◆ Questions on the material ◆
**A)** Answer these questions using the passage on God as existence.
(i) What did God declare to Moses that He was?
(ii) What does the modern Christian way of thinking place on an otherwise limitless God?
(iii) What does the passage say we preach continually of?
**B)** Pick up the passage on God as existence after its final sentence and carry it forward.

◆ Document text ◆
God has always existed. As we imagined earlier of a person never existing, neither did creation, time, space, or area. For there was nothing but one living consciousness, one living awareness, one existence, and we call upon His name as God. We can close our eyes and imagine darkness, and fall into unconsciousness and experience without knowing what it was like before, "in the beginning" ever took place. Unto ourselves, in that comatose state, we do not exist. There is no dream, no intellectual stimulation, there is nothing, and nothing ever was. But for God, "intellectual activity is His existence." God knew Himself, because He was. He declared to Moses that He was "I am." God is existence because He exists. Not outside of any parameters that we have come to understand our touches with existence, but as those parameters themselves. He always has been, always is, and always will be, for He is existence itself.

The problem with the modern Christian way of thinking is that by using the concept of existence to understand God, the confines of our current understanding for our own existence then places limits on an otherwise limitless God. It puts attributes of our own human existence onto a God who is above our ways and thoughts. We realize our limits, and we preach continually of our sinfulness, and our distinct nature separate from God. To understand God as existence itself raises problematic questions that may be too damaging and consequential to handle in an affirmative manner. But to negate the idea all together, and never fully realize the potential power in such an affirmation, may be even further damaging than any perceived notion otherwise.

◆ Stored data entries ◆
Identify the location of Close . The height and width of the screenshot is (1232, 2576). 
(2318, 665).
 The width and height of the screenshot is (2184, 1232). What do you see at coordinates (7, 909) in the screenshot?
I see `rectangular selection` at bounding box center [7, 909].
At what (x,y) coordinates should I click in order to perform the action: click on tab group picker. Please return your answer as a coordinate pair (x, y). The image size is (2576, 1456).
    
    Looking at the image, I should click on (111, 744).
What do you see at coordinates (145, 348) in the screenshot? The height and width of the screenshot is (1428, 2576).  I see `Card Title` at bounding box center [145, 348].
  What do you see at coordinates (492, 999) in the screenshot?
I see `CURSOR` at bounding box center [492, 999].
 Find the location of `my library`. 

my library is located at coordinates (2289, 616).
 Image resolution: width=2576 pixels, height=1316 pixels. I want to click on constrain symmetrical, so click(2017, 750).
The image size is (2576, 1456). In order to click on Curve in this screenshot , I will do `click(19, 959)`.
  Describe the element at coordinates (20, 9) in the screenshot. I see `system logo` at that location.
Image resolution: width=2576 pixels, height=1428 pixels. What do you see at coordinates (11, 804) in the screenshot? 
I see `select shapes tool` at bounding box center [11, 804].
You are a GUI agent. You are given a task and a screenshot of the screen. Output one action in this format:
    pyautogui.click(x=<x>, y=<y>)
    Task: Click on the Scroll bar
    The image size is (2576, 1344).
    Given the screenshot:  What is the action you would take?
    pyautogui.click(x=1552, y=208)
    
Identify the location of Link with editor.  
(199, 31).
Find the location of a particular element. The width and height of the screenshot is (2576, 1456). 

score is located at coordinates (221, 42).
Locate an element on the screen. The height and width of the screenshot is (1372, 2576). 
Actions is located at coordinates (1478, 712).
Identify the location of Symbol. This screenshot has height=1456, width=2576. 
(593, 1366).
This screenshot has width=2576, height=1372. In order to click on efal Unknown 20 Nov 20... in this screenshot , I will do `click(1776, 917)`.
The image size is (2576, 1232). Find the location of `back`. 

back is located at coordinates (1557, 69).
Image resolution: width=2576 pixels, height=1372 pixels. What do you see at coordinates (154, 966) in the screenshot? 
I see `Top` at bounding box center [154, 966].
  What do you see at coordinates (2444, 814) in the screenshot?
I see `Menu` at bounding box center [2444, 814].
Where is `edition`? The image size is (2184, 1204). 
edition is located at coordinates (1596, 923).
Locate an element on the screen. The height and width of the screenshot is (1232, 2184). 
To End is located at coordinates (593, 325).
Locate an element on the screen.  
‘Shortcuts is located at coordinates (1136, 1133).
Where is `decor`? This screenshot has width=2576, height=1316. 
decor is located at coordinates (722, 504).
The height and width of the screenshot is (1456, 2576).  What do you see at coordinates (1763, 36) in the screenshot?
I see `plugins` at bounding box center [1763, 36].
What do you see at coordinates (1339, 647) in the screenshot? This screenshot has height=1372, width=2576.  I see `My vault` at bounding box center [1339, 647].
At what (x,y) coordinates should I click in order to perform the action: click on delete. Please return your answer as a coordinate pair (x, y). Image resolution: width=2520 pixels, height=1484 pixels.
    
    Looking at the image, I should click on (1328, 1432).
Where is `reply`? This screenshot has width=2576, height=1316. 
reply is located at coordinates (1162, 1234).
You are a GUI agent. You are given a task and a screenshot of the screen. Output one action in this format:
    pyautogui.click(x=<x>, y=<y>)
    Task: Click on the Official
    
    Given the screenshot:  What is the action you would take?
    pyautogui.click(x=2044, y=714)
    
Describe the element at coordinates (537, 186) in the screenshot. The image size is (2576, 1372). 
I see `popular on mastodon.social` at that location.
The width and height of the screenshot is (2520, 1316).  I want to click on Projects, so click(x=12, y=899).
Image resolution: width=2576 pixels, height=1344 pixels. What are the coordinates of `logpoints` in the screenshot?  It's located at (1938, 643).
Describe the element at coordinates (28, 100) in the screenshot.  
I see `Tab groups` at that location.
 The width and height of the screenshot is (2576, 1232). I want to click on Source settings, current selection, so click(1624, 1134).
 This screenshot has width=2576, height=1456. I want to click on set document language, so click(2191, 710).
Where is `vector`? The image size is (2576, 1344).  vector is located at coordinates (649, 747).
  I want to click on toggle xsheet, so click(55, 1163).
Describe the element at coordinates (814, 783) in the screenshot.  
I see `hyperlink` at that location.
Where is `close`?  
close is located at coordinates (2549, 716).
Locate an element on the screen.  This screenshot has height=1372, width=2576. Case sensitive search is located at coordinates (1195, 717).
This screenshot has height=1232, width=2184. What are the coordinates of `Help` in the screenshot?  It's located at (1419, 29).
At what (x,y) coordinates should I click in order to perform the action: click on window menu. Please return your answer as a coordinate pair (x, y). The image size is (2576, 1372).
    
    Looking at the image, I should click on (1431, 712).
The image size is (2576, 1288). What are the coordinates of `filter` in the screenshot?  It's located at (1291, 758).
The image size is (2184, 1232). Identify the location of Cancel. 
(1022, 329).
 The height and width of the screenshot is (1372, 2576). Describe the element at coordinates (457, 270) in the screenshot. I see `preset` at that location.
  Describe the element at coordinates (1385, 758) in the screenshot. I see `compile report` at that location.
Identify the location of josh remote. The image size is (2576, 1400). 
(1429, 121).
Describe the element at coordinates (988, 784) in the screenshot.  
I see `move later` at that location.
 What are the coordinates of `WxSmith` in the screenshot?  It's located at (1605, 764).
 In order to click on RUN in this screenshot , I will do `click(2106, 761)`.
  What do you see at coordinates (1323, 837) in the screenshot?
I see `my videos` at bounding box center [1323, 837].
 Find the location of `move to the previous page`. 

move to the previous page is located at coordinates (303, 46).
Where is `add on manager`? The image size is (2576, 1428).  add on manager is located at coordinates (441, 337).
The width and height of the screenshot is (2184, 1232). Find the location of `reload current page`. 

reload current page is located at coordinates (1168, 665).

◆ Task results ◆
**A)**
(i) "I am."
(ii) Limits: the confines of our current understanding of our own existence.
(iii) Our sinfulness and our distinct nature separate from God.

**B)**
Didn’t he say earlier however, that God is so tied to our existence that our attributes are sort of contributed to him.

The bible says that we have been created in God's image, and this has been a steady doctrine for all believers in the God of Abraham; Jewish, Muslim, and Christian alike. When the story of humanity is opened up, and it is read that by His own initiative, "God created man in His own image, in the image of God He created him; male and female He created them (Gen 1:27)," we must cipher through in our understanding of what this image implies. While participants in the greater essence of creation, and are beings amongst being, an intimate and much more close relationship between God and man appears to exist within this text, and in fact our own Christian lives and experience. For while it is through the push of God that all existence is formalized, it is of man that God entertains the concept to, "Let Us make man in Our image, according to Our likeness. (Gen. 1:26)" This is a very emphatic line drawn in the sand of existence. For there is matter in this world, and then there appears to be man, who is much more closer to the essence of God, or His likeness.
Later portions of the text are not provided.